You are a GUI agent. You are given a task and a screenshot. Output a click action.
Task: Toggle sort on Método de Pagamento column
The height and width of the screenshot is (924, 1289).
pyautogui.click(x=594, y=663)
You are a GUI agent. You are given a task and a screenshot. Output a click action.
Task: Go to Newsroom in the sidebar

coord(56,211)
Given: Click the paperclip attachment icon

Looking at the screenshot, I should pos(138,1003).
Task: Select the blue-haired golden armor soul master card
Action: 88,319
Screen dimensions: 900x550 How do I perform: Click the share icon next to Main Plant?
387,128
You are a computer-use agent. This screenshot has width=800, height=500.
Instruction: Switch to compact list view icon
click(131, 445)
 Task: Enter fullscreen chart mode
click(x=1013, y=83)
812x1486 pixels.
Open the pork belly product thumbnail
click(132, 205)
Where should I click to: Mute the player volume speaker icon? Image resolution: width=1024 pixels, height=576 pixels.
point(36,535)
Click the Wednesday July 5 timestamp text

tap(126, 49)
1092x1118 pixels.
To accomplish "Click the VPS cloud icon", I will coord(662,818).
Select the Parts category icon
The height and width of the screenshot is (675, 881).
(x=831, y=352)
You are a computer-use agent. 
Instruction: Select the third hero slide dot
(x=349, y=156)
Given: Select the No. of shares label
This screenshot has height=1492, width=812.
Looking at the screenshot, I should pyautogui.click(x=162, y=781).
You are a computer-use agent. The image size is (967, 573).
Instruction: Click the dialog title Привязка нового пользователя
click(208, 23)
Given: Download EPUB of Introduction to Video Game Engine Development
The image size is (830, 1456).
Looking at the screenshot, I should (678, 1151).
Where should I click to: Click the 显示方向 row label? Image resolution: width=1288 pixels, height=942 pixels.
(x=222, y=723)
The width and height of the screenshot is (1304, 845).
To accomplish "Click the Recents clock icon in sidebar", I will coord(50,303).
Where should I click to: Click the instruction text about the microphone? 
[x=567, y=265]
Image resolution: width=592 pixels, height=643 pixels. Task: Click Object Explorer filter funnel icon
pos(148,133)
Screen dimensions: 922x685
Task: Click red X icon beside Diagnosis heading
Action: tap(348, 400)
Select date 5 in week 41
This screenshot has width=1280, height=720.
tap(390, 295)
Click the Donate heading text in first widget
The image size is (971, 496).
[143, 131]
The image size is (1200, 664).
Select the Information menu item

========================================================================

▶ WHAT THIS TASK INVOLVES: Only the lines with the string "agent" are wanted; pick them out of the records above and copy them.

▶ ANSWER BOX:
You are a GUI agent. You are given a task and a screenshot. Output a click action.
You are a GUI agent. You are given a task and a screenshot. Output a click action.
You are a computer-use agent. This screenshot has width=800, height=500.
You are a computer-use agent. 
You are a computer-use agent. The image size is (967, 573).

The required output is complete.